──── 八王子で印鑑を作り続けて110年 ────
こんにちは。東京、八王子で印鑑を作っている職商人(しょくあきんど)の平澤 東(とう)です。
普段、仕事に使っている墨がいよいよ短くなり、使いにくくなってきました。指で持ちきれない位に短くなると、竹の墨挟(はさ)みを使い、さらに短くなって竹の下端が硯をこするようになりました。墨の高さ(3ミリ)よりも、奥行き(9ミリ、墨を真上から見た時、長方形の短い一辺)が長くなったので、90度立てて、墨挟みで挟みました。通常の止め方だときとんと抑えられないので、輪ゴムを下端に巻いて、何とか、摺(す)れるようになりました。その後、使っているうちに9ミリが5ミリ位になってきました。
印鑑の彫刻作業の中で、荒彫り(あらぼり)を終えた後に、墨打ち(すみうち)という作業があります。黒い水牛の印材は朱墨を打ちますが、木材のつげ、白水牛、象牙などは黒の墨打ちです。荒彫りの後の仕上げの作業で、文字をはっきり見せるために墨打ちをします。他には、和封筒のお客様のお名前を筆で書いていますが、この時も墨を使っています。ノートパソコンが机の上にありながら、その5センチ横に硯と墨があるという光景です。ノートパソコンは普段は机の下に置いていて、必要な時だけ机に乗せます。
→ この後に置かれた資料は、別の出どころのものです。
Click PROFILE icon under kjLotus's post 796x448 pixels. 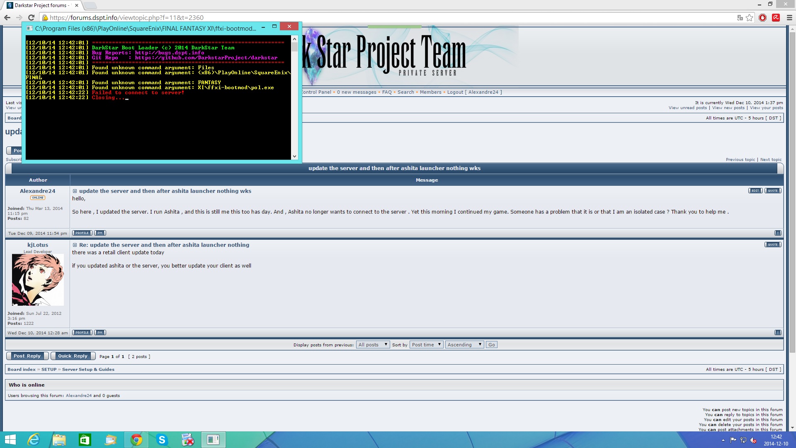82,333
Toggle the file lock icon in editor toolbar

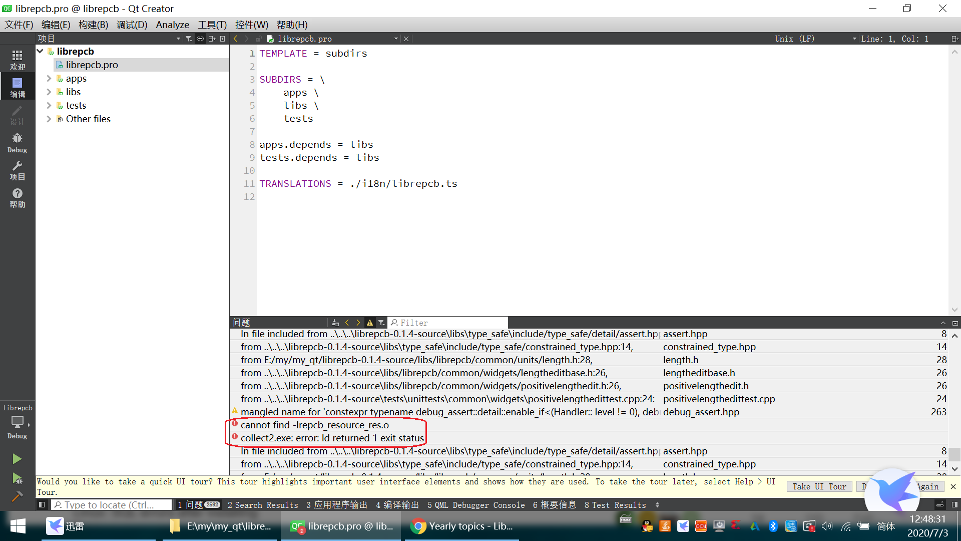pyautogui.click(x=258, y=38)
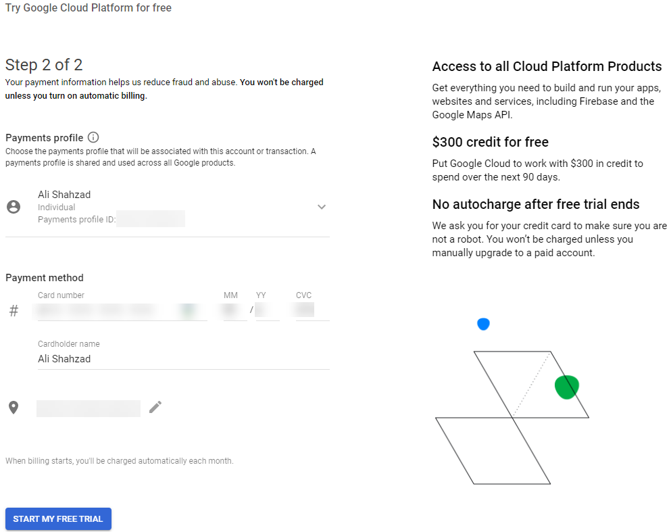Click the blue dot in the illustration
Image resolution: width=669 pixels, height=532 pixels.
[x=483, y=324]
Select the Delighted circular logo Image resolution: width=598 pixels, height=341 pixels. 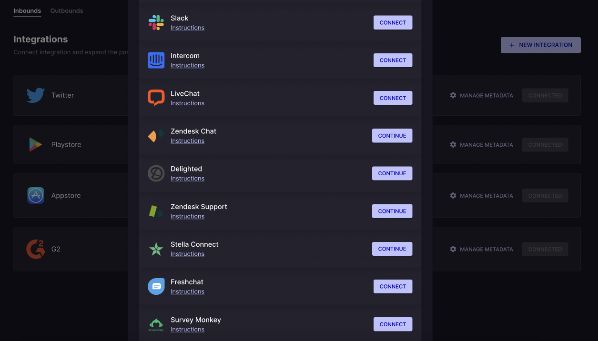[x=156, y=173]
墨と朱墨とも新しいものを用意してあり、もうすぐ、古い墨は使わなくなります。でも、今まで、処分したことはなく、なぜか机の中に大事に保管してあります。自分の歩んできた職人人生と一緒にいてくれた“墨”という思いがあります。
▲左上から墨挟み、出番を待つ墨、朱墨、
右上から勤めを終えた墨と朱墨たちです。